See and hear your way clear
Consumer categories are throwing up new concepts for resellers to consider, says Mark Needham
As a retail distributor in the UK, a market where consumer spending will continue to be tight this year, our company is focusing on two areas of growth.
The first is wearable computing which monitors fitness, health, activity or other bodily functions.
TechMarketView analyst Richard Holway has been writing about wearable computing for several years, and he recently declared 2014 the year of this technology.
"Indeed it will probably be earlier," he wrote. In my view, wearable computing has started already.
We distribute Fitbit, a wearable activity monitor that has been selling in the UK since January 2012. It did well in 2012 and we think sales in 2013 are clearly going to be double those of last year.
Nike started selling the Fuelband in Europe last spring and Garmin has been selling its fitness watches through sports and camping outlets. This will shortly be matched by products from TomTom.

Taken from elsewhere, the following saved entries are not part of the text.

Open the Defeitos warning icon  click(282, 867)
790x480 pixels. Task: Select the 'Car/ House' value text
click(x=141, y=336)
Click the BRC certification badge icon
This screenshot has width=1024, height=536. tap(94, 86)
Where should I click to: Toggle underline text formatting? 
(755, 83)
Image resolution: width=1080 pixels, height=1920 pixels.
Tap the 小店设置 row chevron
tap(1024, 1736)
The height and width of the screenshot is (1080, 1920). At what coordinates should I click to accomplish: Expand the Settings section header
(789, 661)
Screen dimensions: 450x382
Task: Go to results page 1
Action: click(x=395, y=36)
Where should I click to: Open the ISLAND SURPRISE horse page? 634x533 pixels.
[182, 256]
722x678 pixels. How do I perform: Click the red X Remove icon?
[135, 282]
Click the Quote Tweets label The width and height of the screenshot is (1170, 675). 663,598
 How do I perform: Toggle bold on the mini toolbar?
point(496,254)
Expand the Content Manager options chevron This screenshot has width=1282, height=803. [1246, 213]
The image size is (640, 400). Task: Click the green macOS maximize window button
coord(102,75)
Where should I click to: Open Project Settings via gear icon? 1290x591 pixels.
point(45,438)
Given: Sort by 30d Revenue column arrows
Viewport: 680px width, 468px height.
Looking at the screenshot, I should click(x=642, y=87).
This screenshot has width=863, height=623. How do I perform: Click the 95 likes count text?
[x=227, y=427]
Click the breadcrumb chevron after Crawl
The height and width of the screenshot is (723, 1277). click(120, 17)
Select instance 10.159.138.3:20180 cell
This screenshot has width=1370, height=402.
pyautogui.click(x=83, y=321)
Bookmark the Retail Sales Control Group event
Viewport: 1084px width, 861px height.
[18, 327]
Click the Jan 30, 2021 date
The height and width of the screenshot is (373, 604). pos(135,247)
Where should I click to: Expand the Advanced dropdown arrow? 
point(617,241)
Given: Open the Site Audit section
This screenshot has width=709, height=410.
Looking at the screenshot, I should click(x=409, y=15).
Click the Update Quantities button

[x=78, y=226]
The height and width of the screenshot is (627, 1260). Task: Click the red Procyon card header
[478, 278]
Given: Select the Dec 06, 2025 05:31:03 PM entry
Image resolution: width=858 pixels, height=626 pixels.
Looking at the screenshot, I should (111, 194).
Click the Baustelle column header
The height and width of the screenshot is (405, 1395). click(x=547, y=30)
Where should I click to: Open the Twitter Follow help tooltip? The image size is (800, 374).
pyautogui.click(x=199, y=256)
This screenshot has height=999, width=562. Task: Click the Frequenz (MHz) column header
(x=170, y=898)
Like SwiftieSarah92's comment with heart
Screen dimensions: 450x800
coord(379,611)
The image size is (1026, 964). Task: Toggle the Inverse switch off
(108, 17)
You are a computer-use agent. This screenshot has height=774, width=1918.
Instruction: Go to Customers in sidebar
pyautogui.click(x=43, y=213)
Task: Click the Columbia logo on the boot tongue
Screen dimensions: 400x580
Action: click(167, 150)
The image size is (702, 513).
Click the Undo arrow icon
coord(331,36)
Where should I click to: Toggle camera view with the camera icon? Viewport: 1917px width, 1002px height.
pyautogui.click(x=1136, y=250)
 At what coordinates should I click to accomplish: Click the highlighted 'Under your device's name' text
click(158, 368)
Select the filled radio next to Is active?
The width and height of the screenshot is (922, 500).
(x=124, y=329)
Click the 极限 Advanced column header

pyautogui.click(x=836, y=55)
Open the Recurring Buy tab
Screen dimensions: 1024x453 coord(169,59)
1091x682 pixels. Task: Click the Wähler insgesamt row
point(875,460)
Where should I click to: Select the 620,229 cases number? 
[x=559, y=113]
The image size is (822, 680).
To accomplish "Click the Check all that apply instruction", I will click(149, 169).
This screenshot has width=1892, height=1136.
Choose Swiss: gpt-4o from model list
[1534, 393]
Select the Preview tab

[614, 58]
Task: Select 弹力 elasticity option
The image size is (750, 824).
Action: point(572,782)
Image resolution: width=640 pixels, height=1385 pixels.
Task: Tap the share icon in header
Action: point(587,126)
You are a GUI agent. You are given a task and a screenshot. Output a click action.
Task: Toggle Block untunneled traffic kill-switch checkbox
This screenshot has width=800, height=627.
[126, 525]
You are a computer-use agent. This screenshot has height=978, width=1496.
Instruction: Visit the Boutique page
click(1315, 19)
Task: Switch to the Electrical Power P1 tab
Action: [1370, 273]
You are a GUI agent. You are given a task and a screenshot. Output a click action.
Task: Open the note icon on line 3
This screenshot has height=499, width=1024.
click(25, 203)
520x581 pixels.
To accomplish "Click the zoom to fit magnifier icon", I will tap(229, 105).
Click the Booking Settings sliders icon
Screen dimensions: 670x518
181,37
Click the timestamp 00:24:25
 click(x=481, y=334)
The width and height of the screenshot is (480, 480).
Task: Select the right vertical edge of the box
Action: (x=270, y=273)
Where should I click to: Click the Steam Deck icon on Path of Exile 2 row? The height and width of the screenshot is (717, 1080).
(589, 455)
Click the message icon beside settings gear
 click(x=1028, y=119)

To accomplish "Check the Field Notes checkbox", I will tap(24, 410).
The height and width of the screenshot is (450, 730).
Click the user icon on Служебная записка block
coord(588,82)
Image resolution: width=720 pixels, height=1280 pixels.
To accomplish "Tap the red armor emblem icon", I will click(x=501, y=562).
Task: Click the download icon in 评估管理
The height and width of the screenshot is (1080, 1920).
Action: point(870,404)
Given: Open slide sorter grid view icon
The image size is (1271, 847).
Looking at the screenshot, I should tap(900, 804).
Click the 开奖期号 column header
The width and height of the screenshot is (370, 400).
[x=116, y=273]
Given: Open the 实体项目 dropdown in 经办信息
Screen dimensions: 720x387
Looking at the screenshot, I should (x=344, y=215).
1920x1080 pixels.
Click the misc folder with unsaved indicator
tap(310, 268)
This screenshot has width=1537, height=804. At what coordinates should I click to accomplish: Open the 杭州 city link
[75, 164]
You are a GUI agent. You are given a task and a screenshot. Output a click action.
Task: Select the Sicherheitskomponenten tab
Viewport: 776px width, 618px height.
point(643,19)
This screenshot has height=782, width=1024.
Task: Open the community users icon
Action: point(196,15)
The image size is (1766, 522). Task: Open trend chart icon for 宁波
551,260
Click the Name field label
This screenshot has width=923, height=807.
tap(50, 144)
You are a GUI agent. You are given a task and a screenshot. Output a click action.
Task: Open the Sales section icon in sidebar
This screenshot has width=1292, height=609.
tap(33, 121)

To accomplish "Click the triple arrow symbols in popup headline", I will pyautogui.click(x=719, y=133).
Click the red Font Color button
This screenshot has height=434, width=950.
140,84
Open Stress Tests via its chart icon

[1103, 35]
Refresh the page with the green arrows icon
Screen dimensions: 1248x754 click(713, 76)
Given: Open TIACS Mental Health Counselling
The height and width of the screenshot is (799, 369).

This year will see competitor products from Withings, Jawbone, new players such as Misfit, and even the possibility of an Apple iWatch.
As Holway has said, the killer application is health. He writes: "It will start with the very healthy wanting to use it while jogging, cycling, hiking, et cetera. But it will soon be deployed for the ill or old too – a huge market."
The second area of growth we see involves improving sound on the UK's television sets.
Over the past 10 years, most people I know bought a flatscreen TV, or if they were early adopters who already had a flatscreen TV, they have since bought a larger, thinner one.
Now that many of us have a bigger, better TV picture, TV sales will return to the replacement cycle, or sales to new households.
Unfortunately, the sound quality of flatscreen TV is poor. This not only affects concerts or music videos; as TV dramas get more involved you can miss the point of an entire episode if you do not hear a few vital lines of dialogue.
I think that one of the reasons Scandinavian dramas such as The Killing and Borgen have been so popular is that nowadays it is often easier to understand a complex plot if there are subtitles.
New speaker systems, such as the Orbitsound brand, are being launched to improve TV sound quality. Cinema sound, surround sound, virtual surround sound are names for a category nobody has named exactly, but which definitely fills a consumer need.
Unlike many other growth areas,these product categories will increase the size of the overall consumer electronics market – and ultimately the economy.
When customers buy a TV sound system or a health monitor they are buying something new – not something which replaces a previous item they used to buy.